Bautizado como Max Oppenheimer, nació en 1902 en la ciudad alemana de Sarrebrück -en el debatido territorio entre Francia y Alemania- en medio de una familia judía burguesa dedicada a la actividad comercial. Sin interés en asumir el negocio familiar, emprende una carrera en el mundo del teatro, primero como crítico y actor -debiendo cambiarse el apellido para evitar el escarnio familiar- y luego como director, durante más de una década. Sus adaptaciones de Bernard-Shaw, Verdi, Molière y Schiller recorrieron el país, en un periodo de aprendizaje de las técnicas de dramaturgia que aplicaría posteriormente a la hora de filmar. En Viena, donde fue invitado a dirigir el famoso Burgtheater, se casó con la actriz Hilde Hall, quién sería la madre de su único hijo, el afamado documentalista Marcel Ophüls.

La novia trocada (Die verkaufte Braut, 1932)

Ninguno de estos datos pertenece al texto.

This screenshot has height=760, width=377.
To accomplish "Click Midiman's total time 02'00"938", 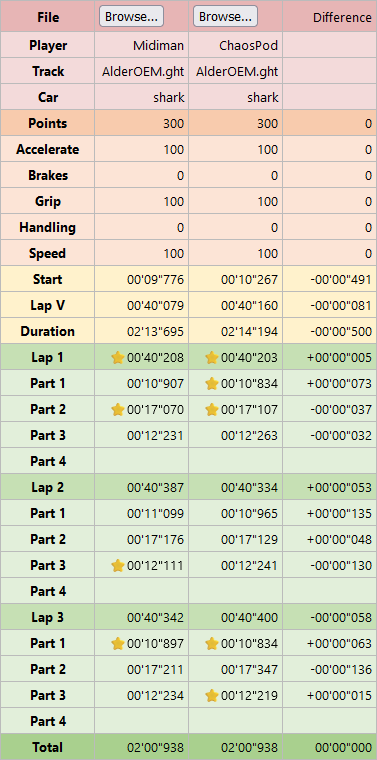I will [x=156, y=748].
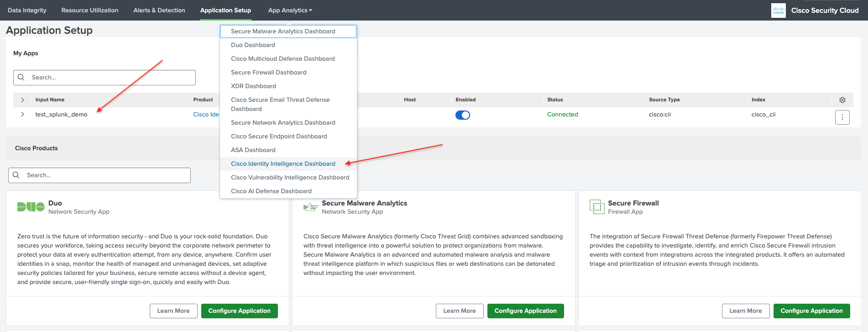Click the Cisco logo in header
Image resolution: width=868 pixels, height=332 pixels.
pos(778,11)
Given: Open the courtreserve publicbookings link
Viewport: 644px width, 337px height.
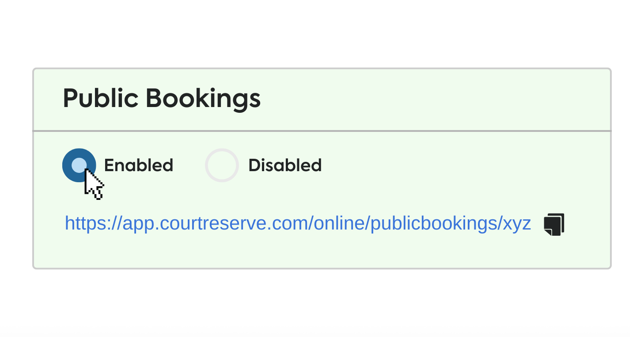Looking at the screenshot, I should tap(297, 224).
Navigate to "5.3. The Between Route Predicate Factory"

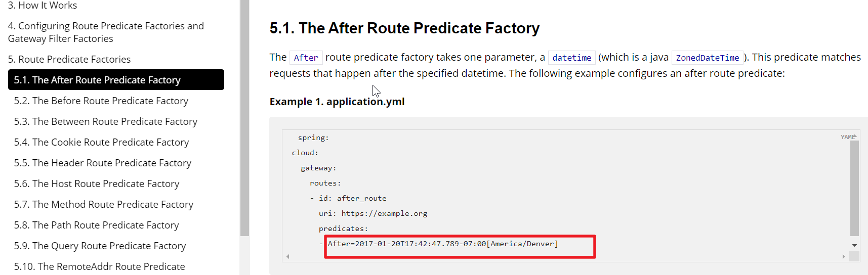(x=106, y=121)
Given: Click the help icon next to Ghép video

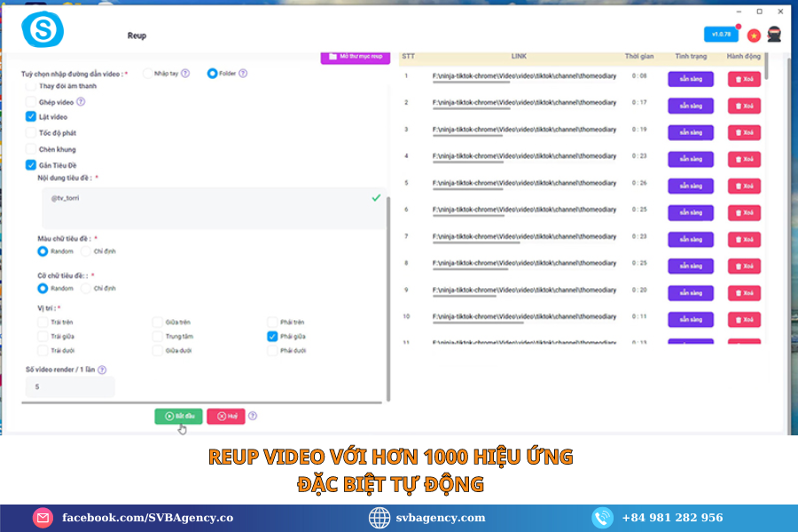Looking at the screenshot, I should pos(79,102).
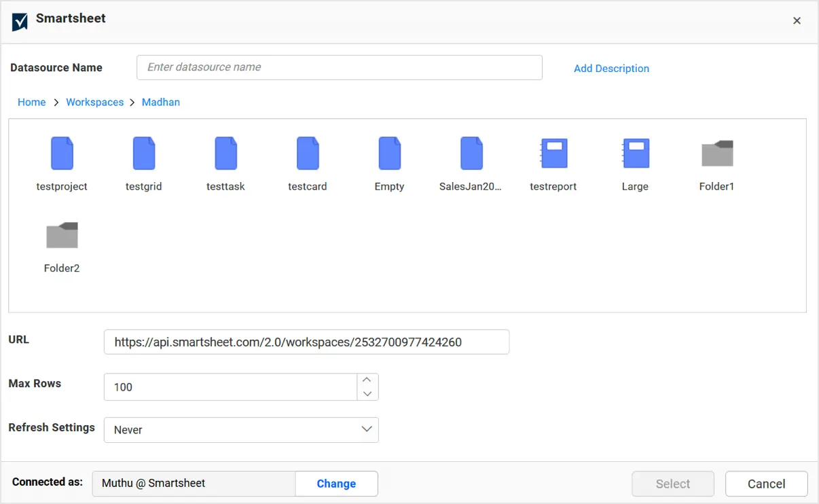
Task: Click the URL text field
Action: coord(306,342)
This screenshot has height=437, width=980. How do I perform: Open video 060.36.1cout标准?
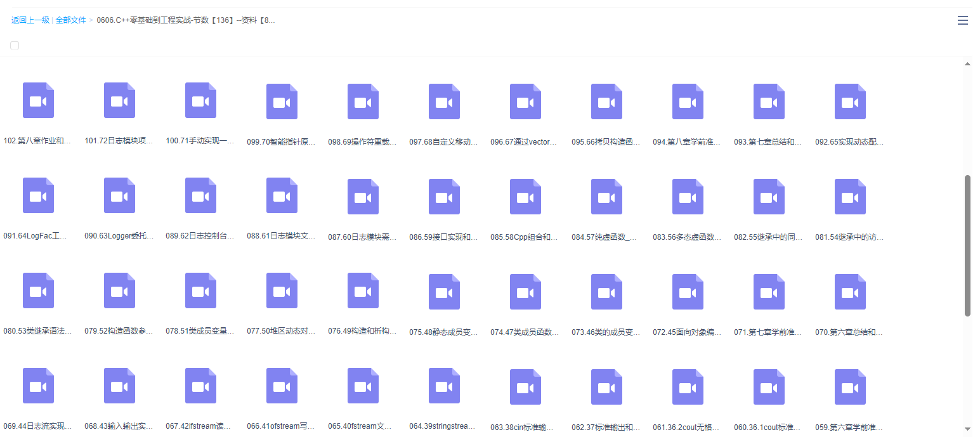tap(769, 387)
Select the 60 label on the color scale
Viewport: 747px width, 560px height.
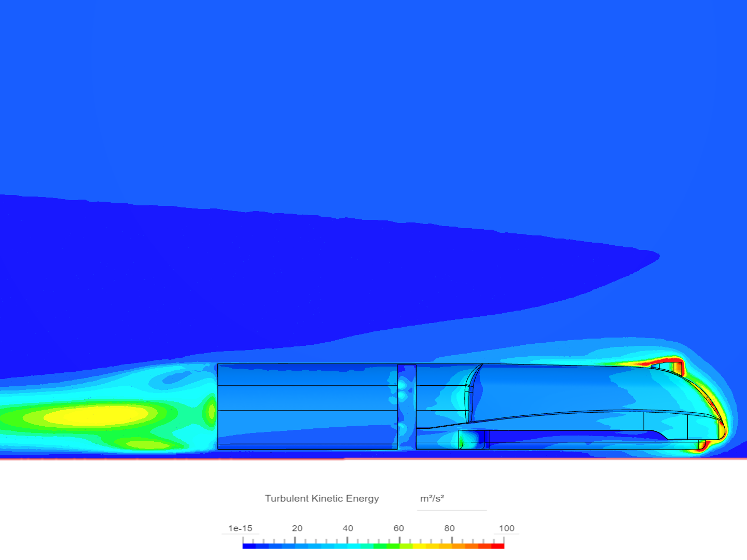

Llegaría al cine en los albores de las películas sonoras, al parecer no en busca de las bondades del séptimo arte, sino de los favores de una actriz de la que se había enamorado y a quién sigue hasta Berlín. Contratado por la empresa cinematográfica estatal UFA para dirigir los parlamentos de una cinta de Anatole Litvak, poco a poco se va involucrando en la actividad fílmica. Sus primeras películas alemanes fueron La novia trocada (Die verkaufte Braut, 1932), adaptación -con un lenguaje enteramente cinematográfico- de una opera de Smetana, y Liebelei (1933), a partir de un drama de Arthur Schnitzler, sobre los claroscuros de la vida de una pareja en Viena a principios de siglo. El progresivo ascenso del nacional socialismo en su país lo obliga, tras el incendio de la Reichstag, a emigrar a Francia en 1933, donde -a pesar de las dificultades para su adaptación- se nacionaliza cinco años después, tras breves incursiones laborales en Italia, Holanda y Rusia. De ese periodo son, entre otras, las interesantes La signora du tutti (1934), rodada en Italia, Divine (1935), Yoshiwara (1937) y Le roman du jeune Werther (1938).

Liebelei (1933)

En julio de 1940, tras la caída del país en manos nazis, debe exiliarse por segunda vez, primero en Suiza -país del que es expulsado y donde deja inconclusa una película, una adaptación de L´ecole des femmes– y después en Los Estados Unidos. Ophüls llega a un Hollywood cuyo sistema de producción no comprende y en el que no logra encontrar empleo. De ahí que sólo sea en 1947 cuando empieza a filmar de nuevo, gracias al interés de Preston Sturges, en ese momento el más importante de los directores del género conocido como screwball comedy. Sin embargo, un proyecto inicial para la R.K.O. –Vendetta, estelarizada por Faith Domergue- se va por la borda debido a desavenencias con el propio Sturges y con el todo poderoso productor Howard Hughes. Para otros estudios dirige en ese periodo, y con el nombre de Max Opuls, La conquista de un reino (The Exile, 1947), Carta de una desconocida (Letter from an Unknown Woman, 1948) -según la novela homónima del austríaco Stefan Zweig-, Atrapados (Caught, 1949) y Almas desnudas (The Reckless Moment, 1949); siendo, los dos últimos, ejemplos académicos de film noir protagonizados ambos por James Mason. Sin embargo, como muchos directores de su generación, encontró que el studio system de Hollywood era un ente represivo, donde los proyectos se abandonaban con facilidad y donde había muy poca paciencia reservada para la integridad artística.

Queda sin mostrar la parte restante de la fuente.